The Seinhorst Research Program

We propose the 'Seinhorst Research Program', derived from Seinhorst's empirical philosophy. All theories of the 'Seinhorst Research Program' are developed by searching for recurring regularities (patterns) in a collection of observations, named 'the empirical base'. To prevent 'ghost theories from sloppy data', all assumptions underlying the empirical base are carefully described in theories with respect to methodology and technology, including statistics. The patterns to be recognised are summarised by mathematical equations, which must be connected with biological processes to bridge the gap between 'normal' language and mathematical language for the description of biological theories. Often, the patterns result from more than one biological process. If so, the basic patterns are disentangled from one another using a method of pattern analysis. The procedure is best carried out when only a limited number of more or less congruent patterns are involved.
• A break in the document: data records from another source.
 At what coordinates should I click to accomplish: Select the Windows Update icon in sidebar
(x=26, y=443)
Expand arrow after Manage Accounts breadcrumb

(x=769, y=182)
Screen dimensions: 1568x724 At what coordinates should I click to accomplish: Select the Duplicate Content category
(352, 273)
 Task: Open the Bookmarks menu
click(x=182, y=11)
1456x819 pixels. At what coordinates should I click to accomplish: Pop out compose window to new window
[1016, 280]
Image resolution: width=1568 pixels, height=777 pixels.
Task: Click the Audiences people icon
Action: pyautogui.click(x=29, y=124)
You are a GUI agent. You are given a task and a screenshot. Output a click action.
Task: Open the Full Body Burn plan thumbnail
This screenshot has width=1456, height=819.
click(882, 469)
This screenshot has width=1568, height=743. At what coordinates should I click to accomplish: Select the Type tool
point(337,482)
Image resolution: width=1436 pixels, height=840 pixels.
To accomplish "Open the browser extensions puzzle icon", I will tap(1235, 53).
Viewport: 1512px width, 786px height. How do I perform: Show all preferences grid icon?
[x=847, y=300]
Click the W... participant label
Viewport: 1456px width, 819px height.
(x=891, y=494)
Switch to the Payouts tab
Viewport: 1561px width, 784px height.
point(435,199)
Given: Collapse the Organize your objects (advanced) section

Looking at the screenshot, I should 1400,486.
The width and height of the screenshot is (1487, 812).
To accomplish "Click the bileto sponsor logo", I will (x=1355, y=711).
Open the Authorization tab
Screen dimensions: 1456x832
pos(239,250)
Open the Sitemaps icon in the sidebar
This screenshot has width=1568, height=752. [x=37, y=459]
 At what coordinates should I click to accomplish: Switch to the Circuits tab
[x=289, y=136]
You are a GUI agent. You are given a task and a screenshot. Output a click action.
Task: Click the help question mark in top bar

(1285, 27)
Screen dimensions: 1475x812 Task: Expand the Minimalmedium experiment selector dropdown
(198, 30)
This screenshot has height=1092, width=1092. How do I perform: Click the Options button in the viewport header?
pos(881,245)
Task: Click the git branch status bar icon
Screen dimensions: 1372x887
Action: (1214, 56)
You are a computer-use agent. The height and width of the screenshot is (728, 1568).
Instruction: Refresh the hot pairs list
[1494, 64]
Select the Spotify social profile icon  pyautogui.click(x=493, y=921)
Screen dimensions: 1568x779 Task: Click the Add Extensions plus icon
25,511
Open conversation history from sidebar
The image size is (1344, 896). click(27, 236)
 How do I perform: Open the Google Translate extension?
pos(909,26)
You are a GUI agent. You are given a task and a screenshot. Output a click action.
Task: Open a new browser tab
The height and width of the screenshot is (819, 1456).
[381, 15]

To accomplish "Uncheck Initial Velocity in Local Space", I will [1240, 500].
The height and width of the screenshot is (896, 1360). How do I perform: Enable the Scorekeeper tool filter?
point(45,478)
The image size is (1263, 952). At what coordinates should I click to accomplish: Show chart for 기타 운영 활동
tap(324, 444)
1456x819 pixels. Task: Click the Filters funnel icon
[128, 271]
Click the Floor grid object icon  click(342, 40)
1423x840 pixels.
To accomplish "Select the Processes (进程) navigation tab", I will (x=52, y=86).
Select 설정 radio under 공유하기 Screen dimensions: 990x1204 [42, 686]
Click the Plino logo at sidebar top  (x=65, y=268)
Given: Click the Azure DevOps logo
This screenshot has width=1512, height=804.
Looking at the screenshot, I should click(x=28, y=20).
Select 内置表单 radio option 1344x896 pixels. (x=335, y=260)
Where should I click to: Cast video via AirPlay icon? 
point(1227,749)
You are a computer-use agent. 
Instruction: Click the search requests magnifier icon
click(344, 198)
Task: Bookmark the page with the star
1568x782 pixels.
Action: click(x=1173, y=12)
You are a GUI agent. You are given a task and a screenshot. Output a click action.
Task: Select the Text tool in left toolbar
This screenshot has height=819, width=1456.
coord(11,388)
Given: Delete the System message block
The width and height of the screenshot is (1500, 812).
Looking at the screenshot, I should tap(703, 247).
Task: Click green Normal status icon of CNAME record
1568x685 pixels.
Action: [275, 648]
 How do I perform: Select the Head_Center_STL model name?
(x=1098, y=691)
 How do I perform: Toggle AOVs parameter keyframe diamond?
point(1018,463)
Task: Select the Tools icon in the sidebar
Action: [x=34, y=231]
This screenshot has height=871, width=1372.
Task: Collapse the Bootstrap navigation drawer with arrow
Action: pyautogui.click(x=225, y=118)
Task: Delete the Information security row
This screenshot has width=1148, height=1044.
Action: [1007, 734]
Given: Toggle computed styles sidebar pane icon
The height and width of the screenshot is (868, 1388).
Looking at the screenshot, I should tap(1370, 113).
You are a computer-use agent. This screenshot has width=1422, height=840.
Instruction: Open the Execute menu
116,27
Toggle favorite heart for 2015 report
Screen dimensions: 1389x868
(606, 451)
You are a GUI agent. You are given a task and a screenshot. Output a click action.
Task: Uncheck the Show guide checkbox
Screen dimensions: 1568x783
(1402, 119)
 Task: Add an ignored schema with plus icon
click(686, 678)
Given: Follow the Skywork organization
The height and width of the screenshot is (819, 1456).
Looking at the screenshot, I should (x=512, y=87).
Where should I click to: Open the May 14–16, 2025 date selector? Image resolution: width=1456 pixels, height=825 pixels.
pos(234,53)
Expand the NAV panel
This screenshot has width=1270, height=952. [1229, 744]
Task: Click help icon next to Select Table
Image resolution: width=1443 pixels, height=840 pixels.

Therefore, attention must be given to the choice of the hierarchic level and the complexity of the investigated system. Investigations proceed from simple experimental systems to complex natural systems at a hierarchic level that is neither so high that manifesting processes are very dissimilar nor so low that one runs the risk of describing processes irrelevant for the purpose of the investigation. In the 'Seinhorst Research Program', this purpose is finding methods for improvement of financial returns of host crops attacked by plant-parasitic nematodes through calculating risks of nematode population development and subsequent yield reduction. Pattern analysis yields theories about causes of phenomena observed at the investigated hierarchic level and about properties of processes at the nearest lower hierarchic level. Predictions at the next higher hierarchic level are made by synthesising several patterns in (stochastic) simulation models. Synthesis is also applied to compound patterns of processes in simple experimental systems, with the objective of explaining complicated patterns in complex systems.